Ambassadeurs
Homélie de l'abbé Xavier Lemblé du 08 septembre 2013
23ème dimanche - Année C
Lens, le 8 septembre 2013
Ambassadeurs
« S'il ne le peut pas, il envoie, pendant que l'autre est encore loin, une délégation pour demander la paix. » La délégation, c’est le pape François qui la conduit… Hier soir, à Rome, il a prié pour la paix. Avec les catholiques du monde entier, il a prié pour que les chefs de gouvernement n’entrent pas dans la spirale de la violence et des armes. Il nous a demandé de prier et de jeûner. Peut-être avons-nous répondu à cette invitation. Hier soir, il n’y avait rien à manger, ou presque rien. Hier soir, nous avons partagé la condition des pauvres, la condition de celles et ceux qui subissent les bombes et ne peuvent cultiver leurs terres, se nourrir de leurs cultures. Hier soir, comme le suggéraient les services du Vatican, nous avons peut-être écouté les grands-parents, les anciens, nous parler des réalités de la guerre, les horreurs de la barbarie et des tortures. Les souvenirs enfouis, l’exode, les ruines, les cris… Hier soir, nous avons peut-être fait mémoire des moments les plus terribles de notre pays. Et nous avons demandé, imploré la paix. Nous avons crié vers Dieu pour que d’autres gens, d’autres enfants, d’autres populations ne subissent pas les mêmes horreurs. Nous avons prié, et nous allons le faire tous les jours encore pour que la paix advienne, pour que la justice se fasse sans répondre à la violence par la violence. Il existe d’autres moyens de pression que les frappes dites ciblées ; les frappes qui, dit-on, évitent les dégâts collatéraux ! Depuis quand les armes ne détruisent que les bâtiments sans toucher les personnes qui s’y abritent ? Depuis quand le bruit d’une explosion ne hante pas les rêves des survivants ? Depuis quand les armes dites « propres » créent moins de souffrances que les armes « sales » ?
Utiliser l’arme chimique est un crime contre l’humanité. L’utiliser contre la population de son propre pays est un au-delà d’horreur. Les auteurs - que ce soit le gouvernement lui-même, ou d’autres - doivent être traduits en justice. Les instances de l’ONU ont le devoir absolu de tout mettre en œuvre pour que la justice soit rendue. Tout mettre en œuvre, ce n’est pas forcément détruire. Pour chasser un dictateur, on peut aussi l’isoler. Les subtilités du commerce international et des jeux diplomatiques permettent d’autres options qu’une pluie de bombes.

=======

## Consignes de travail
(A) Selon l'homélie, que le pape François a-t-il demandé aux fidèles de faire ?
(B) Recopiez dans l'homélie le passage compris entre « Utiliser l’arme chimique » et « pluie de bombes. », bornes incluses.
(C) Quelles sont toutes les questions de l'homélie qui commencent par « Depuis quand » ?
Les enregistrements constituent un matériau distinct de l'homélie.

Entrées pour repérer du texte et des éléments
=======

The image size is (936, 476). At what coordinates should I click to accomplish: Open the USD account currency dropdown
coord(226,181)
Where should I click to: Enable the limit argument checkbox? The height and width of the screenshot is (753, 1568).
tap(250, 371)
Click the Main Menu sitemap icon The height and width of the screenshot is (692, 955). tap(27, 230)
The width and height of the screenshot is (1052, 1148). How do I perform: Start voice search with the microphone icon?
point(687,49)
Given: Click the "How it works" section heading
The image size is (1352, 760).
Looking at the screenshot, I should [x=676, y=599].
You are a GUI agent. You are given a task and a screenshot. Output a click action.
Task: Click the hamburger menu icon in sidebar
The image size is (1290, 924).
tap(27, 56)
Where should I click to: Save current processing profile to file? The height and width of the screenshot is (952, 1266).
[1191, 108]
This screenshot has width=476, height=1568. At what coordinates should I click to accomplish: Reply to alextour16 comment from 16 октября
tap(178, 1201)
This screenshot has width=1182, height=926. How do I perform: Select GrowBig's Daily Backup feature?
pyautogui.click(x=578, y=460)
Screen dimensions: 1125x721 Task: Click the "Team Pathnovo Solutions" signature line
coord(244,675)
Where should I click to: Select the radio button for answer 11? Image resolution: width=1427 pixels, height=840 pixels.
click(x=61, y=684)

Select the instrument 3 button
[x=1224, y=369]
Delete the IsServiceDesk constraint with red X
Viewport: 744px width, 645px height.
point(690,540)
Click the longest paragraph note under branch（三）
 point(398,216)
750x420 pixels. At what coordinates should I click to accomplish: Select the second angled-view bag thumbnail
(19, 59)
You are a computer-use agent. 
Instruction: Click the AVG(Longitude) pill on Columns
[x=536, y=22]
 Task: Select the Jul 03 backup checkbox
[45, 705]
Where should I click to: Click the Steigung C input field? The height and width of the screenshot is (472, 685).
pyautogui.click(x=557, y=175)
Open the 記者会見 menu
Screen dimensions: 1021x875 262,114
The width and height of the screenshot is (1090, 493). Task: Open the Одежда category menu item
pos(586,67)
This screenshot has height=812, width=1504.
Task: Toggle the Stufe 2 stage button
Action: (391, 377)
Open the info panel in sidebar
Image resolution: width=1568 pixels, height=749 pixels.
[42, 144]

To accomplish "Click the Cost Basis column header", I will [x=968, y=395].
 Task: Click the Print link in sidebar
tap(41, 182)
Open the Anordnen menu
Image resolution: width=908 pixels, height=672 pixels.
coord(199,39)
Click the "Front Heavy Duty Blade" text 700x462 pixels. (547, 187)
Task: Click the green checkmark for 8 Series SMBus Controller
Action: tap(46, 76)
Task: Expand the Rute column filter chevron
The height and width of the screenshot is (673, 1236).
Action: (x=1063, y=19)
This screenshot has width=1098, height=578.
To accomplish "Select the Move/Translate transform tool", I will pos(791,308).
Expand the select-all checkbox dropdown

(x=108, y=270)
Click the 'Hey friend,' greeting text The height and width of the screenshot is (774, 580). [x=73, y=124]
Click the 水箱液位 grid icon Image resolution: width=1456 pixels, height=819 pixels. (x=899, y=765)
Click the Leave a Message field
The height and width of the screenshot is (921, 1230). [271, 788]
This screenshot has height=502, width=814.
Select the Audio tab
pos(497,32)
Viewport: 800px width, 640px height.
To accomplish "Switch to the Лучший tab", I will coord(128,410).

=======

## Réponses dans l'ordre
(A) De prier et de jeûner.

(B)
Utiliser l’arme chimique est un crime contre l’humanité. L’utiliser contre la population de son propre pays est un au-delà d’horreur. Les auteurs - que ce soit le gouvernement lui-même, ou d’autres - doivent être traduits en justice. Les instances de l’ONU ont le devoir absolu de tout mettre en œuvre pour que la justice soit rendue. Tout mettre en œuvre, ce n’est pas forcément détruire. Pour chasser un dictateur, on peut aussi l’isoler. Les subtilités du commerce international et des jeux diplomatiques permettent d’autres options qu’une pluie de bombes.

(C)
- Depuis quand les armes ne détruisent que les bâtiments sans toucher les personnes qui s'y abritent ?
- Depuis quand le bruit d'une explosion ne hante pas les rêves des survivants ?
- Depuis quand les armes dites « propres » créent moins de souffrances que les armes « sales » ?